Retype the entries below exactly, everything from the line containing "Screen dimensions: 623x1096" down to the line containing "point(263,267)", with both of those lines included.

[BEGIN SUPPLIED INFORMATION]

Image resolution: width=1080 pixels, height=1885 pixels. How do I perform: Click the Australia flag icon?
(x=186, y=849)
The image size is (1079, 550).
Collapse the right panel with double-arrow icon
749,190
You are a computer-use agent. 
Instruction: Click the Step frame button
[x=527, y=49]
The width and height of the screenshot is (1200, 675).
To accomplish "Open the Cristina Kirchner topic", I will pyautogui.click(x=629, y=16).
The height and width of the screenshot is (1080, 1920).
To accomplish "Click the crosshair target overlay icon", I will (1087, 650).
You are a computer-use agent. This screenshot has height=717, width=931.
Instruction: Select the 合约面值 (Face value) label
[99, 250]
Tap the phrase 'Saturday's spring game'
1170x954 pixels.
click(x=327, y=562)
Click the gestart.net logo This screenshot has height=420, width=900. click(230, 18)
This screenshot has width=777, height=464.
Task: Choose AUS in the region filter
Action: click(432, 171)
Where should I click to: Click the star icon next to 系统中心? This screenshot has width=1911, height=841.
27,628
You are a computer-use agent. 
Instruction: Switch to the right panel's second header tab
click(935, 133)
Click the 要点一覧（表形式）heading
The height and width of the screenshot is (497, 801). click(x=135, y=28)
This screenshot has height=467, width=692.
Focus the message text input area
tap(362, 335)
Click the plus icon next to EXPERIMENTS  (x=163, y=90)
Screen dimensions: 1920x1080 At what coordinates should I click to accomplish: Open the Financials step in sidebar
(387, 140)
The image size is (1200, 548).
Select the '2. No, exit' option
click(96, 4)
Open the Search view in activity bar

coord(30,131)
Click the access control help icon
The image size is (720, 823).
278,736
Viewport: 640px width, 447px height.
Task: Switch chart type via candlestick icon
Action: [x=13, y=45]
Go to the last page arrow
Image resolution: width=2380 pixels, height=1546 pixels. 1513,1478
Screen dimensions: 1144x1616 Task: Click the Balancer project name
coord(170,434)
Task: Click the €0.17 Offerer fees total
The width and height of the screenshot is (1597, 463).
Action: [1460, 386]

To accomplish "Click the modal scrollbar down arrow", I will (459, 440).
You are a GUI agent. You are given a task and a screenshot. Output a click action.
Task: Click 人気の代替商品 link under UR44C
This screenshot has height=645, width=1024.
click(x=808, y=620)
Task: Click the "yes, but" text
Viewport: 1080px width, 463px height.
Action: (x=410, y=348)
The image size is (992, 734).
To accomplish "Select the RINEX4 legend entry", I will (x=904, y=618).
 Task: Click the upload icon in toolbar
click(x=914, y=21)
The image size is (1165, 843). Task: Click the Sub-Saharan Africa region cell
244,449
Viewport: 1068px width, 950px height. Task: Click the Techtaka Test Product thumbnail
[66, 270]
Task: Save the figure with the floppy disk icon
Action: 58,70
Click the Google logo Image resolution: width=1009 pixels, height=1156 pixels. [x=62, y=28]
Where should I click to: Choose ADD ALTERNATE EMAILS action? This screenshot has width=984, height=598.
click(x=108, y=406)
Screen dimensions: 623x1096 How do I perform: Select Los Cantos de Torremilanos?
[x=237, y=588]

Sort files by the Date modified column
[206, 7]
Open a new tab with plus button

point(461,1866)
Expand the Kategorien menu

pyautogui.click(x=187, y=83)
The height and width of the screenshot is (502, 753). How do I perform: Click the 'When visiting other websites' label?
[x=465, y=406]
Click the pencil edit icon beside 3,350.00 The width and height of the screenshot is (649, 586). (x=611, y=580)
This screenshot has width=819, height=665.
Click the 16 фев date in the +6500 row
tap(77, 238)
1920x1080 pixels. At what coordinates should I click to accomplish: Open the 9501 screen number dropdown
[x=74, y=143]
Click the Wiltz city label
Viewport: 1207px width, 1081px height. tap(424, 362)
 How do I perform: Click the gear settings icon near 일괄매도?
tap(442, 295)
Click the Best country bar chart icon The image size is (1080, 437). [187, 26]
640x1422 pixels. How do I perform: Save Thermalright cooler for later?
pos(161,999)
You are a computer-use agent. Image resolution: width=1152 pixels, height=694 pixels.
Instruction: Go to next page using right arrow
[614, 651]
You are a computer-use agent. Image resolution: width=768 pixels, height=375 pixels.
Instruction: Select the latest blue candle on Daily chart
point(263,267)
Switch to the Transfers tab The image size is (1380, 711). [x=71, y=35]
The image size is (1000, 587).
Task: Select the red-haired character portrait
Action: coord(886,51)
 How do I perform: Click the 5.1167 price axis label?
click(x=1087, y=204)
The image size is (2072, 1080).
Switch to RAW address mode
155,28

[END SUPPLIED INFORMATION]

- _WORKED ANSWER_:
Screen dimensions: 623x1096 How do I perform: Select Los Cantos de Torremilanos?
[x=237, y=588]

Sort files by the Date modified column
[206, 7]
Open a new tab with plus button

point(461,1866)
Expand the Kategorien menu

pyautogui.click(x=187, y=83)
The height and width of the screenshot is (502, 753). How do I perform: Click the 'When visiting other websites' label?
[x=465, y=406]
Click the pencil edit icon beside 3,350.00 The width and height of the screenshot is (649, 586). (x=611, y=580)
This screenshot has width=819, height=665.
Click the 16 фев date in the +6500 row
tap(77, 238)
1920x1080 pixels. At what coordinates should I click to accomplish: Open the 9501 screen number dropdown
[x=74, y=143]
Click the Wiltz city label
Viewport: 1207px width, 1081px height. tap(424, 362)
 How do I perform: Click the gear settings icon near 일괄매도?
tap(442, 295)
Click the Best country bar chart icon The image size is (1080, 437). [187, 26]
640x1422 pixels. How do I perform: Save Thermalright cooler for later?
pos(161,999)
You are a computer-use agent. Image resolution: width=1152 pixels, height=694 pixels.
Instruction: Go to next page using right arrow
[614, 651]
You are a computer-use agent. Image resolution: width=768 pixels, height=375 pixels.
Instruction: Select the latest blue candle on Daily chart
point(263,267)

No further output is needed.